This afternoon, I saw the new Alejandro Amenábar film, an English-language Spanish production, set in a vividly depicted late 4th-early 5th century Alexandria, as the classical world was finally coming to an end. It tells the famous story of Hypatia, the celebrated female Philosopher-Mathematician, who devoted her life to study and teaching in Alexandria’s legendary library at the Temple of Serapis. Alexandria at that time was a truly turbulent place, where Christians, Jews, and Pagans all lived and interacted. By then, the Empire had a Christian emperor, and the Christians were rapidly growing in numbers and in political power, while the previously powerful pagans were correspondingly in decline. The film powerfully portrays this ongoing tension and the rising conflict among the three groups, all of which are depicted as increasingly “intolerant” (by today’s standards). It dramatically tells the story of how pagan intolerance of Christianity contributed to and was in turn succeeded (and defeated) by Christian intolerance of paganism.

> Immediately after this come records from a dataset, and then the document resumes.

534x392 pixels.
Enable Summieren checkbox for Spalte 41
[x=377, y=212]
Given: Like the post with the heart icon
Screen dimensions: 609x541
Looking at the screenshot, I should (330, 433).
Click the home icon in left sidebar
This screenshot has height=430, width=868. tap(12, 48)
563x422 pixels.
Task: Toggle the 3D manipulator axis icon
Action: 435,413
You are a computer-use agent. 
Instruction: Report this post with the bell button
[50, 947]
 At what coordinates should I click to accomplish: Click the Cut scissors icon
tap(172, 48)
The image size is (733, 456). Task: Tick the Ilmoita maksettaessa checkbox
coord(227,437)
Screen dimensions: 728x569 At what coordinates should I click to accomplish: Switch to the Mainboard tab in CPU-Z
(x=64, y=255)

Christians (among them the future bishop Synesius) as well as pagan students attended Hypatia’s erudite classes, until a pagan-initiated street brawl ended in a Christian takeover of the library (c. 391), transforming its temple into a church. Having salvaged what scrolls she could, Hypatia continued her speculative studies in her home, until her purported influence on the Roman Prefect of the city (her former student Orestes) caused her to be murdered by a Christian mob.

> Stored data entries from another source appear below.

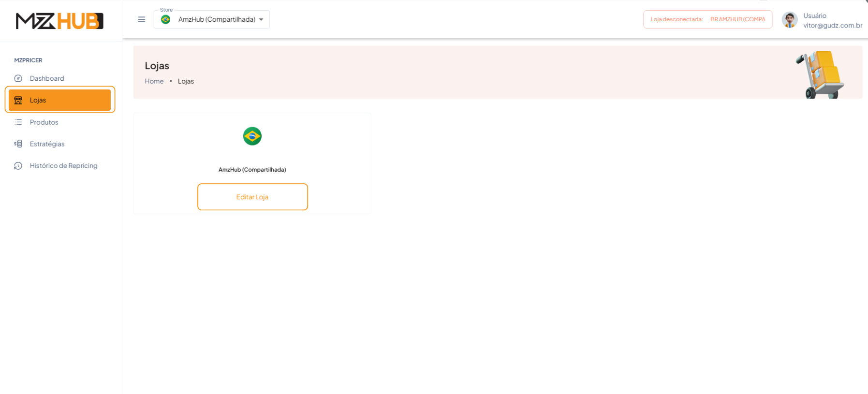This screenshot has height=394, width=868.
Task: Click the user avatar picture
Action: [x=789, y=20]
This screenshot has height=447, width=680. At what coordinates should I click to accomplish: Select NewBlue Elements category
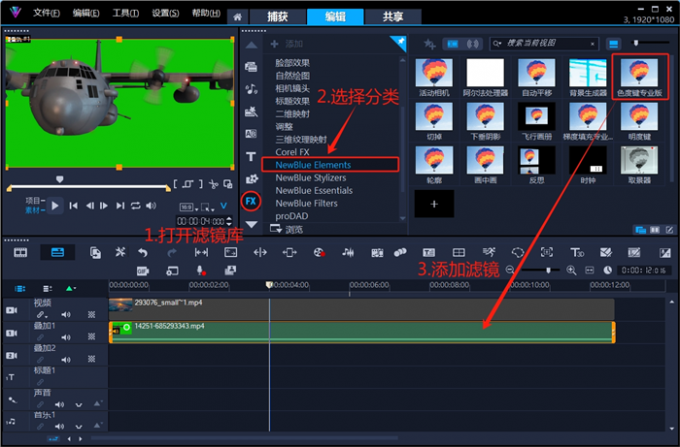pyautogui.click(x=321, y=163)
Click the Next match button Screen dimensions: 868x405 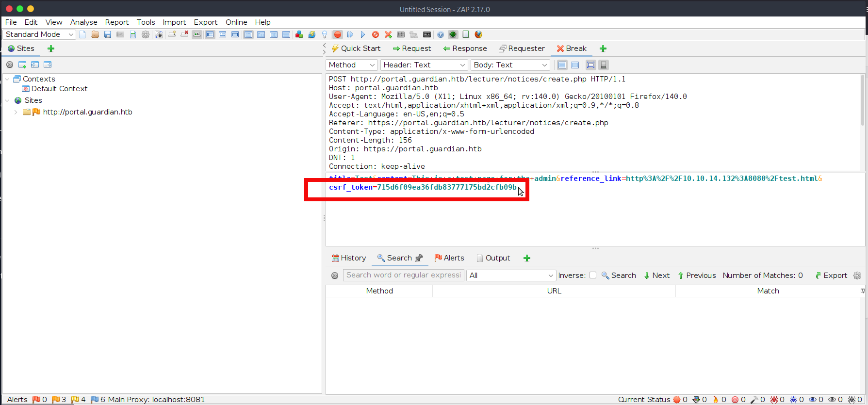(656, 275)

The younger Orestes had also earlier aspired to be Hypatia’s suitor. The neo-Platonist Hypatia, however, had no interest in such love and dramatically displayed her disdain for physical sexuality. Meanwhile her family slave Davus both falls in love with Hypatia and becomes a Christian. The story of Davus, which I presume is a cinematic fiction, gives the film a personal, emotional, and erotic edge it would otherwise lack.
As historian H.A. Drake has shown in Constantine and the Bishops (Johns Hopkins U. Pr., 2000), the first Christian Emperor pursued a religious policy aimed at imperial stability and social cohesion, in which Christians and pagans could coexist in civic harmony. Had the political situation not developed differently, how might the relationship among the empire’s religions have sorted itself out? Might the mutual respect among Hypatia, Orestes, and Synesius have provided an alternative model for a society in transition?